==== Records for the exercise
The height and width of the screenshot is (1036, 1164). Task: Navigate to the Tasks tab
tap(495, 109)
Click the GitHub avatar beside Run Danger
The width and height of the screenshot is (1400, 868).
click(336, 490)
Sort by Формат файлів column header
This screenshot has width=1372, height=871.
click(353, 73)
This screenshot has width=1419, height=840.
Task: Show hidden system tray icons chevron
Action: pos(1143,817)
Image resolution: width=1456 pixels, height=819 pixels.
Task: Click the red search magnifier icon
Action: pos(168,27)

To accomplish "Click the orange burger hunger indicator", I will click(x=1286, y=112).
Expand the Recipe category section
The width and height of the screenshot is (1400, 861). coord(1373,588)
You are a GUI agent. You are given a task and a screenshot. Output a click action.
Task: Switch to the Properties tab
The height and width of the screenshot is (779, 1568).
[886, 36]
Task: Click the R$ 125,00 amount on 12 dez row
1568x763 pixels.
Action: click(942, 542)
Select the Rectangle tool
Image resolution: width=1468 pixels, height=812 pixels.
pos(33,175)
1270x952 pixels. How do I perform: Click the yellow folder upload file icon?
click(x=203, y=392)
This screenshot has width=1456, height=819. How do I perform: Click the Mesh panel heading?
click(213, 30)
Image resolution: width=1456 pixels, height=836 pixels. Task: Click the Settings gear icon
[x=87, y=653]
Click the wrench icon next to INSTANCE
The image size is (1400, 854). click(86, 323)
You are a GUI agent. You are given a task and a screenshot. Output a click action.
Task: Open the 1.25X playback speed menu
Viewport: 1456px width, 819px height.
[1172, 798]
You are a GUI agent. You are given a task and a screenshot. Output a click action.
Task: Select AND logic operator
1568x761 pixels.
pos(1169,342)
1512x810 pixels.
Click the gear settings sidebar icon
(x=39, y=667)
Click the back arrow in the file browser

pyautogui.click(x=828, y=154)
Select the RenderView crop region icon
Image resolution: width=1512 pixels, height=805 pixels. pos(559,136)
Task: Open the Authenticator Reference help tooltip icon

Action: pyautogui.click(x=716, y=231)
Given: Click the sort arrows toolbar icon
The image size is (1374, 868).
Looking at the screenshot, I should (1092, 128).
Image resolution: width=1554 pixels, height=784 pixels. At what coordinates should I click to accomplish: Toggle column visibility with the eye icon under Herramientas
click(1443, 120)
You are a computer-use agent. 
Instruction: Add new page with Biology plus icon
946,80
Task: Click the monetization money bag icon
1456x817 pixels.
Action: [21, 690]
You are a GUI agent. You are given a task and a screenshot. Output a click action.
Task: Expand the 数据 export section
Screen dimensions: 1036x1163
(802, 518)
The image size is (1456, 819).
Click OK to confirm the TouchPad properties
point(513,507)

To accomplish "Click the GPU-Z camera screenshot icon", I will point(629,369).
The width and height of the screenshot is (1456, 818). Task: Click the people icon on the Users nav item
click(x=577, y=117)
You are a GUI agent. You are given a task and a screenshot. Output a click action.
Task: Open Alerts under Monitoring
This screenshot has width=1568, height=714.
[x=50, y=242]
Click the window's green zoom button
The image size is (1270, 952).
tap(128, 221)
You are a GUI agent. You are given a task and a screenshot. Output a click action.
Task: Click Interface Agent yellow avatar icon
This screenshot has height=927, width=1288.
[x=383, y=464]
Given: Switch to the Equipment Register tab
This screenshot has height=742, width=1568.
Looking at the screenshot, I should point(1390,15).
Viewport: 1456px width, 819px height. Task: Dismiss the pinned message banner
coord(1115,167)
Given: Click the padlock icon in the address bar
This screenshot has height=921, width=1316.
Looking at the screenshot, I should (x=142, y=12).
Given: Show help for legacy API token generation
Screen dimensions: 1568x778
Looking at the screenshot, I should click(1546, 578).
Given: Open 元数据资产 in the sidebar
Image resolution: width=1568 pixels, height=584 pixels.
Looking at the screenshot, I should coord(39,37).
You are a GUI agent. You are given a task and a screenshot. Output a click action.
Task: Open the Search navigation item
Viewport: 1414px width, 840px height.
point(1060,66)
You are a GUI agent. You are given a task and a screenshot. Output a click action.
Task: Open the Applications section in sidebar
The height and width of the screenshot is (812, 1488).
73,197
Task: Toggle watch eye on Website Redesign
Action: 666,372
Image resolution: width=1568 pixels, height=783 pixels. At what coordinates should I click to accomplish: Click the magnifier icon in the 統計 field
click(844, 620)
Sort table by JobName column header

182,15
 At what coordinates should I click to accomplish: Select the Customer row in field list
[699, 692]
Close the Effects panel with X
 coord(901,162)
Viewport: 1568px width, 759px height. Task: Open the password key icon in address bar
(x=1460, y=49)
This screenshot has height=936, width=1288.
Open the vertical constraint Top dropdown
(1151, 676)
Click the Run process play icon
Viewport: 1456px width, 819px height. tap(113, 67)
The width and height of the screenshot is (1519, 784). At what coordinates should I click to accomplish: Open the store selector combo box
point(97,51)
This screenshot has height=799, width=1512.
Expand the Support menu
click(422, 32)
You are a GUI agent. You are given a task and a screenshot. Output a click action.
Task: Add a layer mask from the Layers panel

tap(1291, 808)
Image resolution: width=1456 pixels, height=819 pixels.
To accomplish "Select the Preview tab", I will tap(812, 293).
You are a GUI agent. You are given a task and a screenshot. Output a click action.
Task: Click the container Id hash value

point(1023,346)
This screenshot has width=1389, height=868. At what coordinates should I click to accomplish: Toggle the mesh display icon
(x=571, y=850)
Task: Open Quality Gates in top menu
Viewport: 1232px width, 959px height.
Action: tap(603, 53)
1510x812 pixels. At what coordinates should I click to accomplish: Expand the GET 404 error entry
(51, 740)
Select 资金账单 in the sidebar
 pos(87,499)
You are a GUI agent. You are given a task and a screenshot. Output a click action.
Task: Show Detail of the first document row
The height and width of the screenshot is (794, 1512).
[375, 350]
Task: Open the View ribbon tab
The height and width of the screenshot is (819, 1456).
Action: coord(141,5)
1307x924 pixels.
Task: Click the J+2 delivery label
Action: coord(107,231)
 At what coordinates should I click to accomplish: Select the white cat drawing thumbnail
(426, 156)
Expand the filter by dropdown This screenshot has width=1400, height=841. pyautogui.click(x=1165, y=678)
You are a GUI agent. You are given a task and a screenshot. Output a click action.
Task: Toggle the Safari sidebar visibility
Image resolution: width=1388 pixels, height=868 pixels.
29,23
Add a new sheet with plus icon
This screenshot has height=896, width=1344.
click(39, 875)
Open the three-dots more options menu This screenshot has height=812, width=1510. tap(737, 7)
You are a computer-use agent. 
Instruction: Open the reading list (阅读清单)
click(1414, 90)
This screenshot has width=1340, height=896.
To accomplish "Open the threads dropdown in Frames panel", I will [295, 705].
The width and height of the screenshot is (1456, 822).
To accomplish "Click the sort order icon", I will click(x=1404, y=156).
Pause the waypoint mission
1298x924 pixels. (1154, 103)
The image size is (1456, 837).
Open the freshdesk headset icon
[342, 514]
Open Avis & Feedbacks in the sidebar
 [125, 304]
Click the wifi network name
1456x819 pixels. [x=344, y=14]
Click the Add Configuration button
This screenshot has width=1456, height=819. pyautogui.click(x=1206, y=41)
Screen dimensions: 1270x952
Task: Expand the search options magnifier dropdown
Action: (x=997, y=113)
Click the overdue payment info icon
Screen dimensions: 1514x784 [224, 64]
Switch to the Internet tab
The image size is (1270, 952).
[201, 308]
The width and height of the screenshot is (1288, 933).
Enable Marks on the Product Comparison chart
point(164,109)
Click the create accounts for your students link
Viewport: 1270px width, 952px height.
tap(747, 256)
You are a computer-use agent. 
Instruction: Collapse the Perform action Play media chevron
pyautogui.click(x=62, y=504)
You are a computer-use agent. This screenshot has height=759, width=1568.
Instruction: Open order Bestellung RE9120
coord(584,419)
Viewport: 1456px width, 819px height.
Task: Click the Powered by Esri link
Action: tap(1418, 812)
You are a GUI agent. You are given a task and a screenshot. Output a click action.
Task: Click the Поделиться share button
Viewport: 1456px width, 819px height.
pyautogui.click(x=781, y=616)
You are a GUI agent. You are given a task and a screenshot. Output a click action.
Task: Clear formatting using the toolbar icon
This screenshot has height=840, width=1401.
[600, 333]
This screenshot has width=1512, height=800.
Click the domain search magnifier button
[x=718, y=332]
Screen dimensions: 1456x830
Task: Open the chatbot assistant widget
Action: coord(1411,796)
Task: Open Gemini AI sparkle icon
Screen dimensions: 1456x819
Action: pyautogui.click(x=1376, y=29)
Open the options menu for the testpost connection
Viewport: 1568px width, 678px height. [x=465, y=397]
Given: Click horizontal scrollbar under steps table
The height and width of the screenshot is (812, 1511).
========
Using the data above, return every line that contains the string "will".

To accomplish "Click the orange burger hunger indicator", I will click(x=1286, y=112).
To accomplish "Click the GPU-Z camera screenshot icon", I will point(629,369).
To accomplish "Select the Preview tab", I will tap(812, 293).
To accomplish "Open the threads dropdown in Frames panel", I will [295, 705].
To accomplish "Click the sort order icon", I will click(x=1404, y=156).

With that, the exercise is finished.